At the same time, system-level accelerators promise an interesting future for Windows, allowing us to use built-in artificial intelligence assistants as an alternative to the cloud, as Microsoft continues to improve the performance of its Phi series small language models.
Azure Boost: Silicon for virtualization transport
Ignite 2023 saw Microsoft announce its own custom silicon for Azure, hardware expected to begin shipping to customers in 2024. Microsoft has been using custom silicon and FPGAs in its own services for some time. The use of Zipline hardware compression and Project Brainwave FPGA-based AI accelerators are good examples. The newest product is Azure Boost, which offloads virtualization processes from the hypervisor and host operating system to speed up storage and networking for Azure VMs. Azure Boost also includes the Cerberus built-in supply chain security chipset.
Azure Boost aims to give your virtual machine workloads access to as much available CPU as possible. Instead of using CPU to compress data or manage security, dedicated hardware comes into play, allowing Azure to run more customer workloads on the same hardware. Running systems at high utilization is key to public cloud economics, and any investment in hardware will pay off quickly.
Maia 100: Silicone for large tongue models
Large language models (and generative AI in general) demonstrate the importance of intensive computing, with OpenAI using Microsoft’s GPU-based supercomputer to train GPT models. Even on a system like Microsoft’s, large baseline models like GPT-4 require months of training with over a trillion parameters. The next generation of LLMs will need even more computing for both education and operations. If we are building applications based around these LLMs using Retrieval Augmented Generation, we will need additional capacity to create embeddings for our source content and provide the underlying vector-based search.
GPU-based supercomputers are a significant investment, even if Microsoft can recoup some of its capital costs from subscribers. Operating costs are also high due to heavy cooling requirements as well as power, bandwidth and storage. Therefore, we can expect these resources to be limited to a very small number of data centers where sufficient space, power and cooling are available.
But if large-scale AI is to be a successful differentiator for Azure against competitors like AWS and Google Cloud, it will need to be ubiquitous and cost-effective.
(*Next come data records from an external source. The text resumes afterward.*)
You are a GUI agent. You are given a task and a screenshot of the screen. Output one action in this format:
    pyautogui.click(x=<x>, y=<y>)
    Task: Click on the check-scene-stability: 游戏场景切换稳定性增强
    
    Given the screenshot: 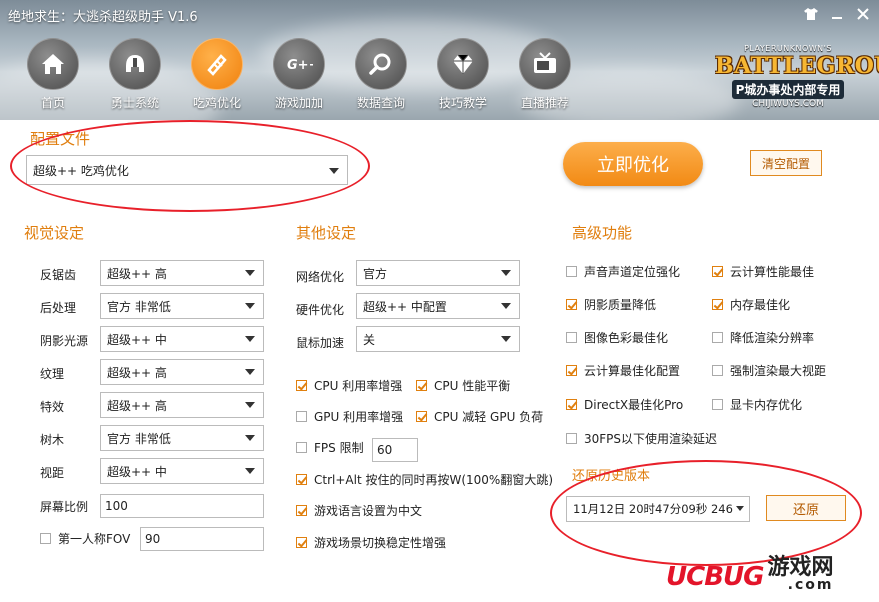 What is the action you would take?
    pyautogui.click(x=371, y=542)
    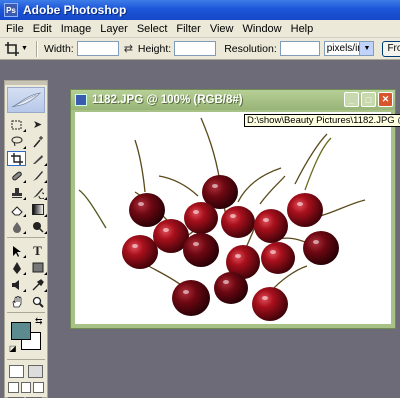  Describe the element at coordinates (12, 49) in the screenshot. I see `crop-tool-preset-icon` at that location.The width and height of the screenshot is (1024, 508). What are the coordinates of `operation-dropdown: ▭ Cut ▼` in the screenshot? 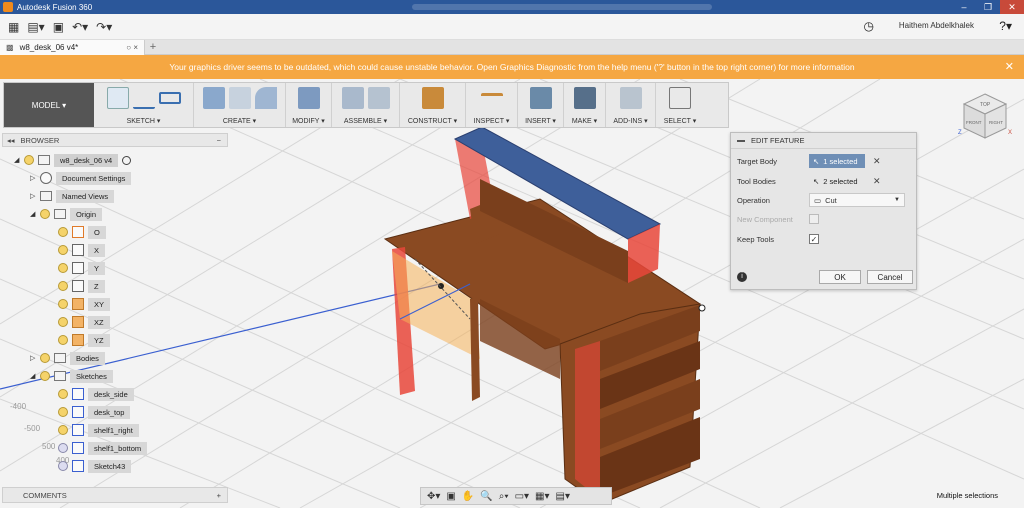 It's located at (857, 200).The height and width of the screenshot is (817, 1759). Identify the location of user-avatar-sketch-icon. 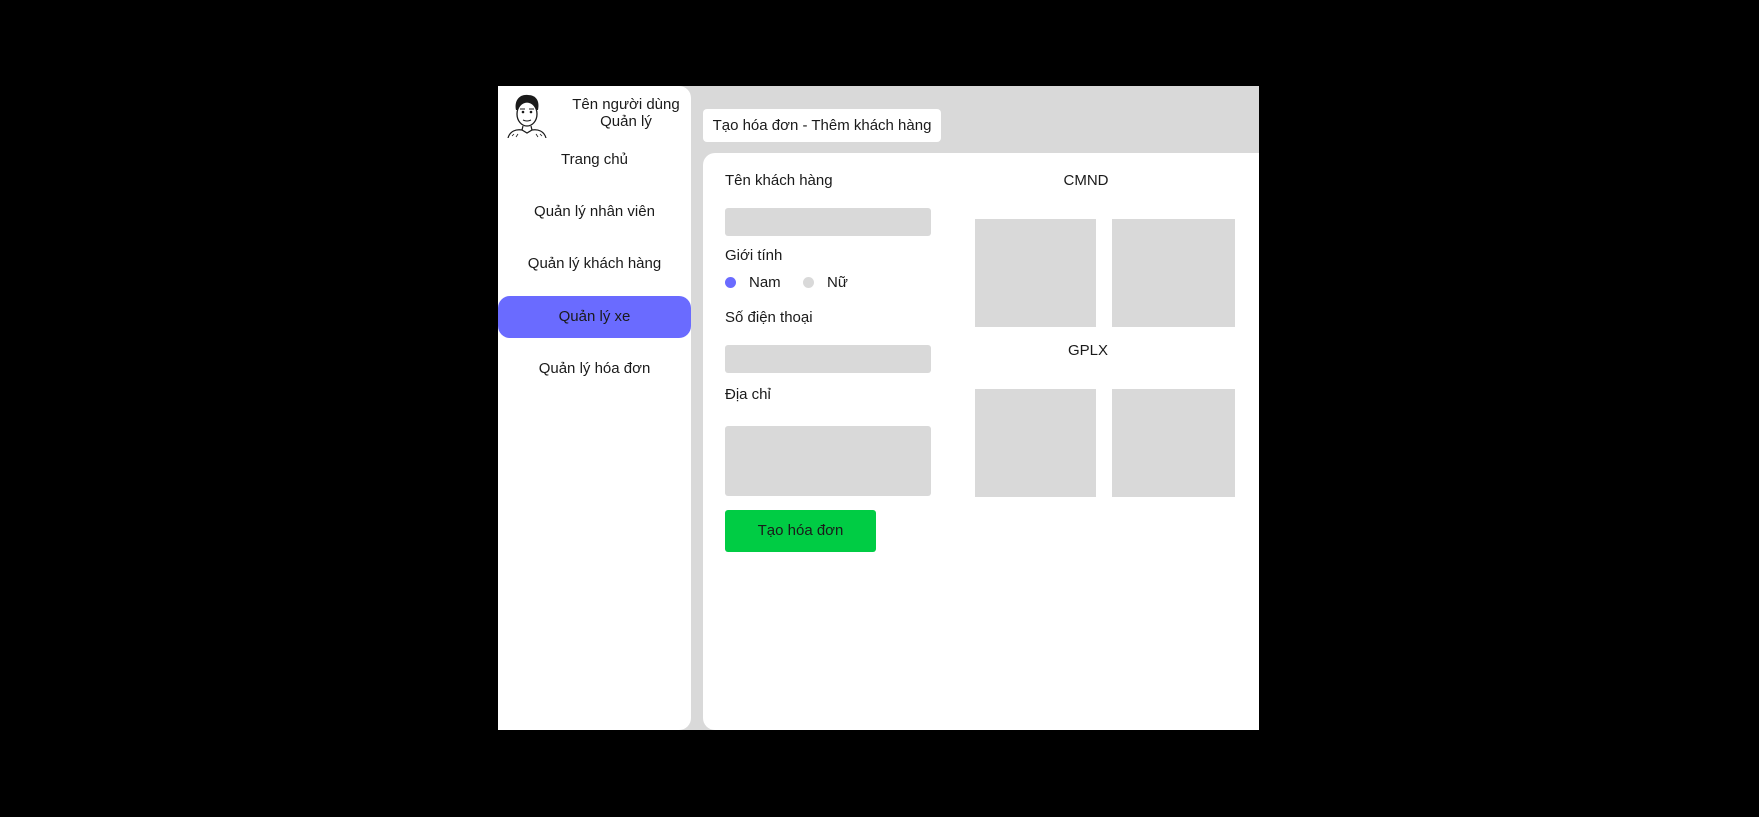
(527, 116).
This will require new silicon (for both training and inference) that can be run at higher densities and lower power than today’s GPUs.
When we look at Azure Project Brainwave FPGAs, we see that they use programmable silicon to implement key algorithms. While they worked well, they were single-purpose devices that served as accelerators for certain machine learning models. You could develop a variant of the MSc that supports complex neural networks, but it would require a large number of simple processor array implementations to support the multidimensional vector arithmetic that drives these semantic models. This is beyond the capabilities of most FPGA technologies.